Power Query performance - 29 million row csv

mike.magill · Sep 27, 2023

I have two csv files; one is c.4Gb (19 million rows and 29 fields per row) and the other is c.9Gb (29 million rows and 20 fields per row). I have tried unsuccessfully to get the client to store this data in SQL server so I have to use the data in this format for Power Query analysis.

I have Power BI Desktop with Dax Studio and know that I can theoretically transform these files and export as new smaller csv files (e.g. removing unneeded fields) but my computer just can't seem to cope with the file sizes. I have an i7 processor and 16Gb of ram.

If I upgrade my laptop to a newer processor and, say, 64Gb is that going to help? What other things can I try? I'm currently seeing if increasing the 'maximum memory user per simultaneous evaluation' helps.

GraH - Guido · Sep 27, 2023

Before buying something new... you did install 64 bit versions, right?
Maybe share the query statements, so we might suggest some code tweaking to improve performance.

If data is stored in SQL server, then the PQ statement is translated into SQL query and the query folds, meaning the server does all the hard work. But one can break the folding...

mike.magill · Sep 27, 2023

GraH - Guido said:
Before buying something new... you did install 64 bit versions, right?
Maybe share the query statements, so we might suggest some code tweaking to improve performance.
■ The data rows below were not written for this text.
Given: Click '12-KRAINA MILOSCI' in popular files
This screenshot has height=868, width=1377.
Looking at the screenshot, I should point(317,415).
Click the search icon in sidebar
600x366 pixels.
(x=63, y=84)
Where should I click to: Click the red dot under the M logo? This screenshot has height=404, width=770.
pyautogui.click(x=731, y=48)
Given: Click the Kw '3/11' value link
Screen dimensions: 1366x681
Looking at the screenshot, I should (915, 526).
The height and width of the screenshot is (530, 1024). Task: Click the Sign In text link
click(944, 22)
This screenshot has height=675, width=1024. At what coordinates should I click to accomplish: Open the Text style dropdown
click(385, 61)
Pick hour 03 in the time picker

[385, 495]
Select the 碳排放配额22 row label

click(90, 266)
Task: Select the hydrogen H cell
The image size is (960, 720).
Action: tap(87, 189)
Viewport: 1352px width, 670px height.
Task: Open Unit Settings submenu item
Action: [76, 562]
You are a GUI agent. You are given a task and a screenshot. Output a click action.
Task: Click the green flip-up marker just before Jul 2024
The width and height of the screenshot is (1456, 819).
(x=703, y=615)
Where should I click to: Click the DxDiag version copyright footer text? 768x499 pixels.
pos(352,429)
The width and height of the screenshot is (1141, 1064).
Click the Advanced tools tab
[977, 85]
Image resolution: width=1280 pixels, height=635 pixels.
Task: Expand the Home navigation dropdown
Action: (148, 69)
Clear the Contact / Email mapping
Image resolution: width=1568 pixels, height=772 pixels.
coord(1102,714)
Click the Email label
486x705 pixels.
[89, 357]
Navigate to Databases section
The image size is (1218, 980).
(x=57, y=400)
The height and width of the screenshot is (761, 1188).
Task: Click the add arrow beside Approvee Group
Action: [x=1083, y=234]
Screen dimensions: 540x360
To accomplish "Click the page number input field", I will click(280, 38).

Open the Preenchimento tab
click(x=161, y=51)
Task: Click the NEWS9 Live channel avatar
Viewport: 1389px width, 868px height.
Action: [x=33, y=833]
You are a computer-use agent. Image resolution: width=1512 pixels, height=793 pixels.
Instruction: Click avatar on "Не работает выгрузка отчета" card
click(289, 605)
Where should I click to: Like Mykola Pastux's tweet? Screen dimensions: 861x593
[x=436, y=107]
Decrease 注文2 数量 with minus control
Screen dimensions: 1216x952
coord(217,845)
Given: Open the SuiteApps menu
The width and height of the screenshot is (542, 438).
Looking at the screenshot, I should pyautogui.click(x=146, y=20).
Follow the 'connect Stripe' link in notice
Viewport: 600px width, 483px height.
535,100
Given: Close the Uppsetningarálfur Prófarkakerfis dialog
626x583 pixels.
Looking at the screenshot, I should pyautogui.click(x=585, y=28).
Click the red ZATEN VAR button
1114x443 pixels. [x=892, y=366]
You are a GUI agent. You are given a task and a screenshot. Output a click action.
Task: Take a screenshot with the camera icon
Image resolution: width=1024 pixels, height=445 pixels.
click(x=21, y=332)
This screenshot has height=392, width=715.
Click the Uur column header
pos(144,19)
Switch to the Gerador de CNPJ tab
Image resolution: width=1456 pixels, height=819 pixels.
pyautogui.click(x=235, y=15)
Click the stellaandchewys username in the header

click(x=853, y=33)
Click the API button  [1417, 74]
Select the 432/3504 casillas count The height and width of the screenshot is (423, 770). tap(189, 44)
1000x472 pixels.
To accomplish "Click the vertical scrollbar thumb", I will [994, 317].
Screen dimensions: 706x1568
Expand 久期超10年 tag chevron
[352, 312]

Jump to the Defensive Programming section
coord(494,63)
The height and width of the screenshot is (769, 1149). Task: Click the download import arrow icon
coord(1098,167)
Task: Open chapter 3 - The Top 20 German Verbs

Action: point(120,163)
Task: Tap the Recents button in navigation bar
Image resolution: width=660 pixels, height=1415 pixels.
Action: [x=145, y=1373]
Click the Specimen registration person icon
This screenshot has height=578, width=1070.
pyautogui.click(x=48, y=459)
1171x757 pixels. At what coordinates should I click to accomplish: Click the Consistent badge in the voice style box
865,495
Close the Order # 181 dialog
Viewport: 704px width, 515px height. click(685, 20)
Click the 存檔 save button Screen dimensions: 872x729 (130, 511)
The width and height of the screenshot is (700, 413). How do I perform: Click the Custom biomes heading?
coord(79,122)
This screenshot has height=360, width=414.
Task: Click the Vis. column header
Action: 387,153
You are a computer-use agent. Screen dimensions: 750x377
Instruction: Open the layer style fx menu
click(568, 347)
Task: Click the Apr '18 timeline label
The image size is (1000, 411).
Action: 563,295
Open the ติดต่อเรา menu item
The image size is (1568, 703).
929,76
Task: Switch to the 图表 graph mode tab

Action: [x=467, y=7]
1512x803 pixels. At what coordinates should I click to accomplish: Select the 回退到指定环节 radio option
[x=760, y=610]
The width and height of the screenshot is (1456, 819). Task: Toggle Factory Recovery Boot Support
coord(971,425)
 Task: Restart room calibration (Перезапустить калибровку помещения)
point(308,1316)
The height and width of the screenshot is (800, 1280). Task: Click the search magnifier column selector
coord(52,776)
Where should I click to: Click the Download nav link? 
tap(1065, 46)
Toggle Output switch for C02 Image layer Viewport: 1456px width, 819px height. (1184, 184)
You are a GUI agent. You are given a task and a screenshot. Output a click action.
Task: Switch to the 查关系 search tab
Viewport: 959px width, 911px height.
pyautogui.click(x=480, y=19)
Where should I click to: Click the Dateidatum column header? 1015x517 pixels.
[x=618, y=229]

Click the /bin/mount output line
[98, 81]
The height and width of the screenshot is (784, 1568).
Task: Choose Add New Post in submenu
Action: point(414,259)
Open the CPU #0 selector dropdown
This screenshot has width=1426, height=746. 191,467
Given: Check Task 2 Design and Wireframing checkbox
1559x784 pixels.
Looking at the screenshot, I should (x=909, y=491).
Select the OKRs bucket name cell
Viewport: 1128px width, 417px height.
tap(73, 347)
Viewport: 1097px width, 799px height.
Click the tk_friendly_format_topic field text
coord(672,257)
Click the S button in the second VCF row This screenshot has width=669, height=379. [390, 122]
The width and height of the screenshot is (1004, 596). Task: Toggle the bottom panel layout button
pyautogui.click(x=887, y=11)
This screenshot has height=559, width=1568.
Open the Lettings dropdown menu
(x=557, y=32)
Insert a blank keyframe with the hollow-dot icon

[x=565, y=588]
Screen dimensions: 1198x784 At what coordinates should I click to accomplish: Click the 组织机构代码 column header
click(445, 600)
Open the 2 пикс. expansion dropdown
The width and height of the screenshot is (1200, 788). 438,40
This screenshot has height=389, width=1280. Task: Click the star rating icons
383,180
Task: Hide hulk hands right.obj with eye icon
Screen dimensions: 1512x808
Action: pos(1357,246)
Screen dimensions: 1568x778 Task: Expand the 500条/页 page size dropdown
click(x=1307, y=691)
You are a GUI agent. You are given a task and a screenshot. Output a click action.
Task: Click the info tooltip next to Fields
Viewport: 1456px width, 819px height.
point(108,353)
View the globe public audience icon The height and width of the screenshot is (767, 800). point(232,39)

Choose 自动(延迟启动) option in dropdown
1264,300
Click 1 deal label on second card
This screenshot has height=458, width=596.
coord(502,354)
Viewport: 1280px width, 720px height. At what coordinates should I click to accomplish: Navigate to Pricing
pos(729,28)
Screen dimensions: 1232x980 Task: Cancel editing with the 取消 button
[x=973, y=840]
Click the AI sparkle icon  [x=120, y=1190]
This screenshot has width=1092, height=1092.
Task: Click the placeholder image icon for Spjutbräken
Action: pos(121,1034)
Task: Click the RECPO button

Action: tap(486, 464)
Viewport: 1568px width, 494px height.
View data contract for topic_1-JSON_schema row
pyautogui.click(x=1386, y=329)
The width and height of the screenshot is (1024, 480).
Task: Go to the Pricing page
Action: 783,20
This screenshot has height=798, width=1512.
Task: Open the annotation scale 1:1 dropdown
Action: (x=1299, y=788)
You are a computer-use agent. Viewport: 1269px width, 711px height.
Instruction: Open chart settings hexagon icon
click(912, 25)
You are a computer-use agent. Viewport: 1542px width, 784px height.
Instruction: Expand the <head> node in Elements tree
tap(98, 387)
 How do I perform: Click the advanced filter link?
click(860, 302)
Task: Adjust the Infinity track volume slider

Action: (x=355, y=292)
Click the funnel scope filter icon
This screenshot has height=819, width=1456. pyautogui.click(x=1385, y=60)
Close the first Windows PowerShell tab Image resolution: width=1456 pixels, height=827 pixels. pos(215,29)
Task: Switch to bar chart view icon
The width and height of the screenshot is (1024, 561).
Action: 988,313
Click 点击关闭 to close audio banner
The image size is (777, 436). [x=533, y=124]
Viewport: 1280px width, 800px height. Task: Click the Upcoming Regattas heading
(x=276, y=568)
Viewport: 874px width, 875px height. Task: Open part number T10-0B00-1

If data is stored in SQL server, then the PQ statement is translated into SQL query and the query folds, meaning the server does all the hard work. But one can break the folding...

Thanks for the response. My Power BI version is Version: 2.121.942.0 64-bit (September 2023).

I'd love to get the csv into SQL but can't persuade the client.

This is an example of the query statements. There are others but even just doing this one won't work. The #"Kept First Rows" step allows me to test on a subset of the dataset based on the RowsReturned parameter.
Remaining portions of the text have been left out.